Some of it’s creepy, some is a bit gory, and all of it is worth learning. If you read nothing else this year, read Stiff. You will not regret it.
Mary Roach has written two other books, both of which are just as fantastic as Stiff.
- Spook: Science Tackles the Afterlife
- Bonk: The Curious Coupling of Science and Sex
Epic! In doing research for this blog post, I’ve discovered that Roach will have a fourth book published sometime in August 2010! It breaks with tradition in the fact that it doesn’t have a one-word main title, but I’m willing to forgive her for that. Check out Packing for Mars.

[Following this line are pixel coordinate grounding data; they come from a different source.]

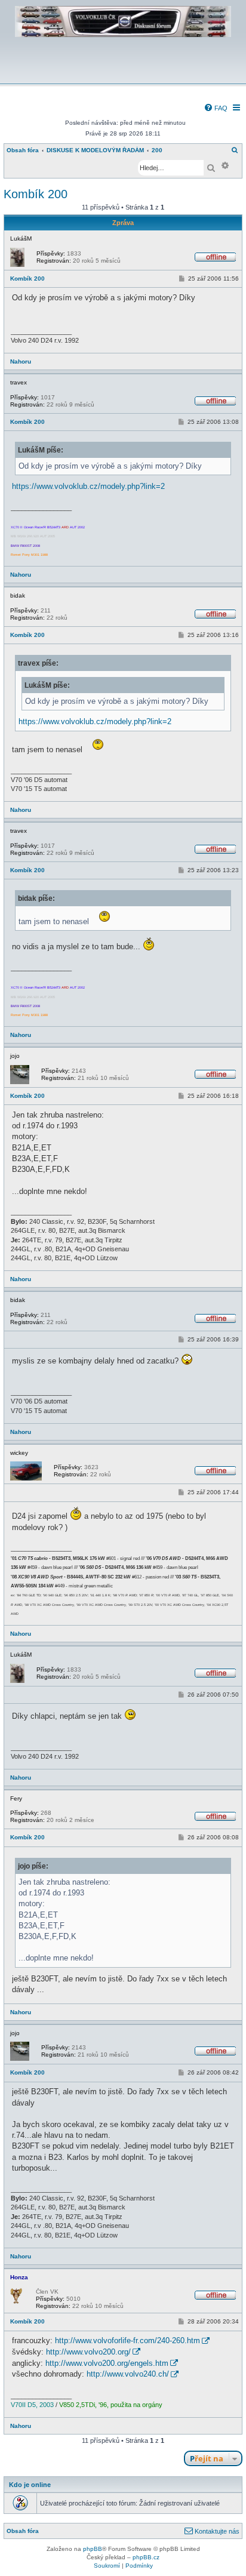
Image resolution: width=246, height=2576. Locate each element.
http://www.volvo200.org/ (88, 2351)
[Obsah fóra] (123, 75)
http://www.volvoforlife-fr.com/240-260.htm (127, 2340)
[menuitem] (215, 108)
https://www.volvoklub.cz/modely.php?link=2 (88, 486)
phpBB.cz (146, 2557)
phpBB (92, 2549)
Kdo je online (30, 2484)
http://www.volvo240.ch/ (128, 2373)
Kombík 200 (35, 194)
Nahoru (20, 361)
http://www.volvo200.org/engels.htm (106, 2363)
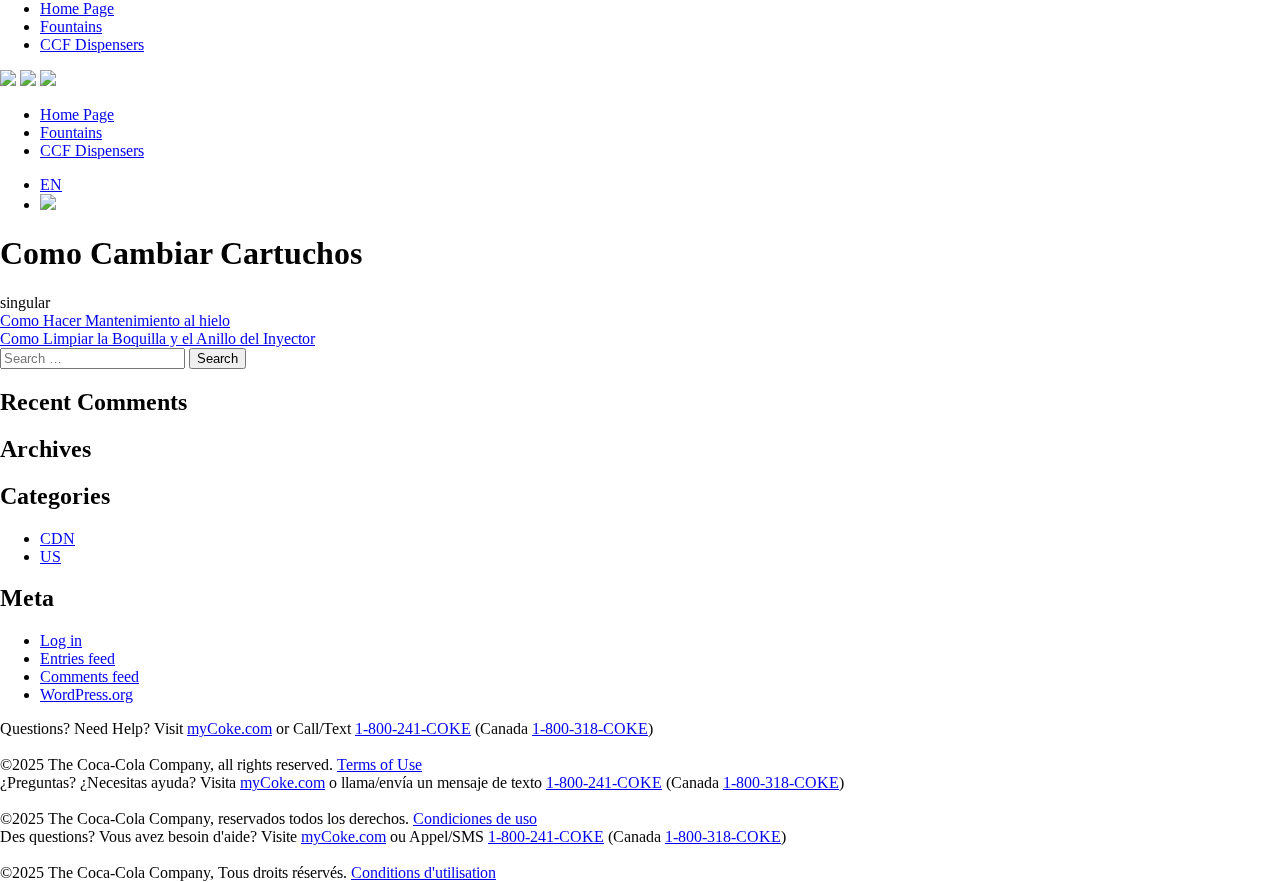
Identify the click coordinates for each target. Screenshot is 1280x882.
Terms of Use (379, 764)
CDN (57, 538)
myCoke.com (229, 728)
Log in (61, 640)
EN (51, 184)
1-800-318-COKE (590, 728)
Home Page (77, 8)
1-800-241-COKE (413, 728)
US (50, 556)
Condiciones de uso (475, 818)
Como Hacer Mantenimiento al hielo (115, 320)
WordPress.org (86, 694)
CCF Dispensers (92, 44)
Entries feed (77, 658)
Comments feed (89, 676)
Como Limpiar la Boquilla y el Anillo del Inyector (157, 338)
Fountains (71, 26)
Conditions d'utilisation (423, 872)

Get them all. Read them all. If you don’t love at least one of them, I will eat my shoe.
When the Saints Go Marching In (Dukes of Dixieland)

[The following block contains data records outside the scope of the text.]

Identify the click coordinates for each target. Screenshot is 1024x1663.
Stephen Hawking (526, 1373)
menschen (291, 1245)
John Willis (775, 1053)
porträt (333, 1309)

“Rick hands me the trigger string and counts down from three. The gelatin sits on the table, soaking up the sunshine, basking beneath the calm, blue Tennessee skies — tra la la, life is gay, it’s good to be a gelatin block, I…BLAM!” (p. 141)
“Here is the unnerving thing: The heart, cut from the chest, keeps beating on its own. Did Poe know this when he wrote ‘The Tell-Tale Heart’? So animated are these freestanding hearts that surgeons have been known to drop them.” (p. 179)
“I wanted very badly to see the report of this experiment, so I called INSCOM. I was referred to a gentleman in the history section. First the historian said that INSCOM didn’t keep records back that far. I didn’t need any of the man’s cheek cells to know he was lying. This is the U.S. government. They keep records of everything, in triplicate and from the dawn of time.” (p. 184)
“Given that minor ailments such as bruises, coughs, dyspepsia, and flatulence disappear on their own in a matter of days, it’s easy to see how rumors of efficacy came about. Controlled trials were unheard of; everything was based on anecdotal evidence. We gave Mrs. Peterson some shit for her quinsy and now she’s doing fine!” (p. 228)
What do you think about scientists performing experiments on the dead? What if destroying a handful of cadavers would save thousands of lives, as is the case with crash testing? Would you donate your body to science? What about the body of a parent, sibling, or spouse?